Dive Brief:
- Seismic shifts in IT infrastructure could trigger a chip shortage over the next several years, according to Bain & Company’s fifth annual global technology report.
- The management consulting firm expects artificial intelligence workloads to grow 25% to 35% annually over the next several years, pushing the market for AI-related hardware and software to between $780 billion and $990 billion by 2027.
- Demand for AI components could grow 30% or more by next year, outpacing current production capacity. “If data center demand for current-generation GPUs were to double by 2026, not only would suppliers of key components need to increase their output, but makers of chip packaging components would need to nearly triple their production capacity to keep up with demand,” the report said.
Dive Insight:
As enterprises move AI plans forward, the technology is reshaping infrastructure on every level, from tiny microprocessors to massive data centers.
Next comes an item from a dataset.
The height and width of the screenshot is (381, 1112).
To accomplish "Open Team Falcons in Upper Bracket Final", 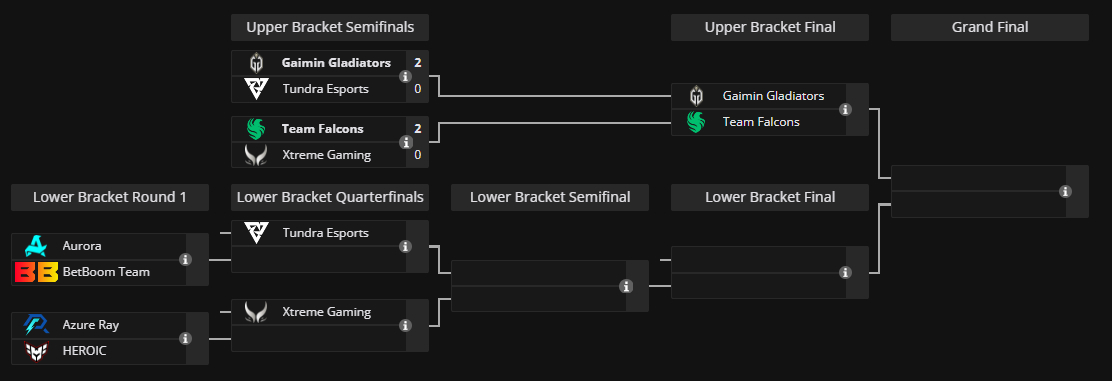I will 759,122.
The software market, too, has felt the impact, with major vendors like Microsoft, SAP and Salesforce racing to infuse CRMs, ERPs and office productivity tools with large language model capabilities.
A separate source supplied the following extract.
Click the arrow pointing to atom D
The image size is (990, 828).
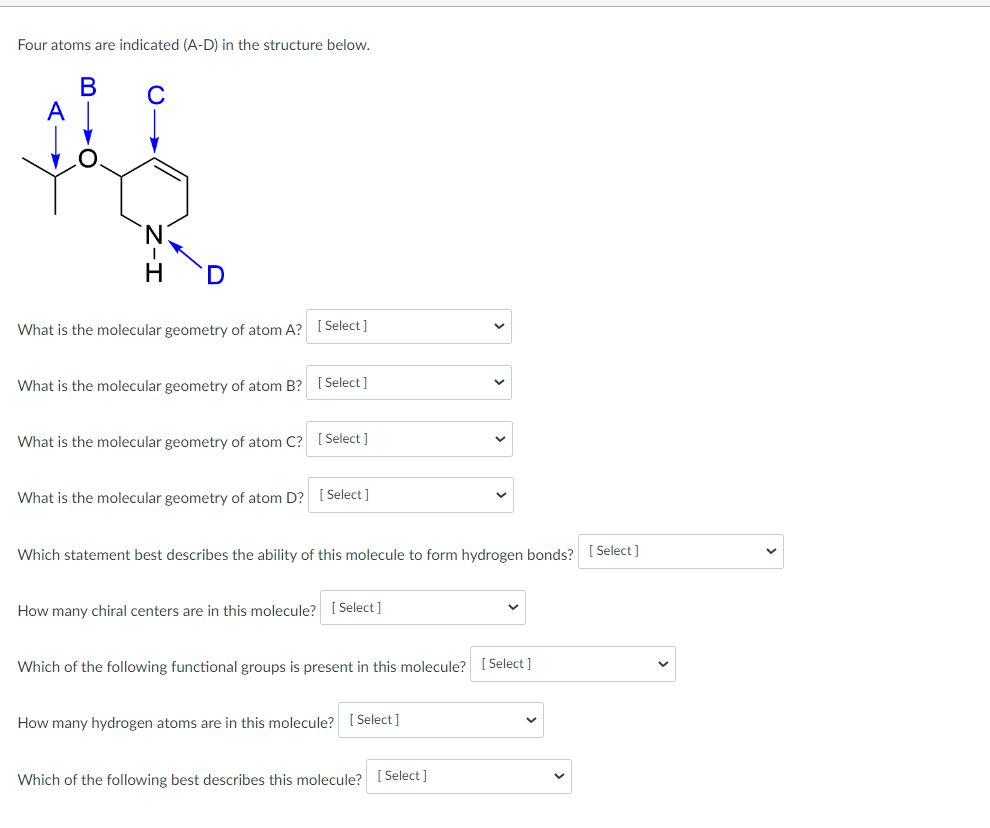[184, 252]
Bigger models and larger data centers coupled with a proliferation of enterprise applications could push the overall AI market to nearly $1 trillion in just three years, up from under $200 billion in 2023, according to Bain. The firm expects AI hardware and software to experience a 40% to 55% growth spike each year through 2027.
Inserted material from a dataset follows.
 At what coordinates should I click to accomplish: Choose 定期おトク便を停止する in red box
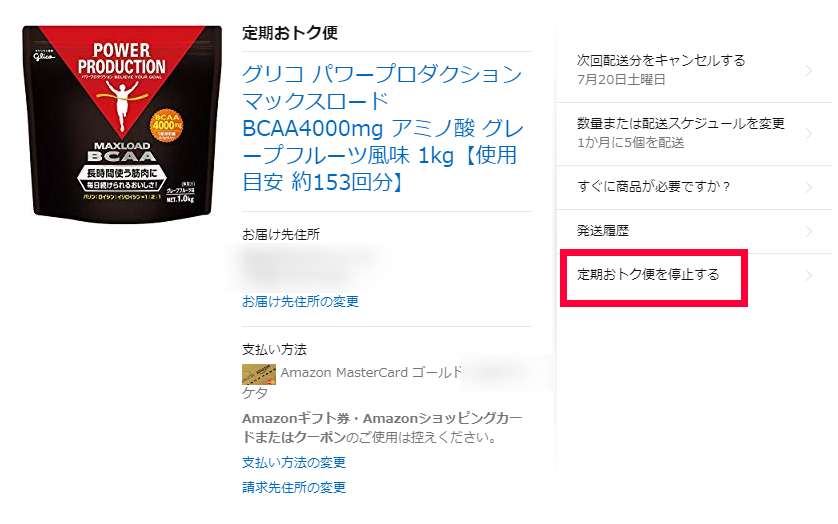pos(654,278)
“We have a genuine surge in demand and, within that demand, there's a meaningful mix change towards parallel compute and towards compute with advanced packaging,” David Crawford, chairman of Bain’s global technology practice and lead author of the report, told CIO Dive.
While downstream effects on the enterprise are hard to foretell, Bain has already detected constraints on the GPU supply chain, according to Crawford.
“We have had our clients complaining about access to components — particularly to GPUs — for at least 12 to 18 months,” Crawford said.
Vendors have long limited access to GPUs amid high demand. “It's become a strategic advantage if you do have access to the amount and number that you want.”
As data and application modernization drives up enterprise cloud spend, IT and finance executives are grappling with budget constraints. The AI boom has made rising cloud bills unmanageable for most companies, according to a recent Tangoe report.
The immediate costs are reflected in an acceleration of multibillion-dollar cloud infrastructure investments by hyperscalers AWS, Microsoft and Google Cloud — and by record lows in commercial data center vacancy rates. Capital spending on cloud facilities is expected to grow by 36% year over year in 2024, per the Bain report.
At the data-center level, those investments face electrical grid capacity bottlenecks and a potential shortage of specialized workers, according to Bain’s analysis. “Utilities are already fielding requests from hyperscaler customers to significantly expand electrical capacity over the next five years,” the firm said.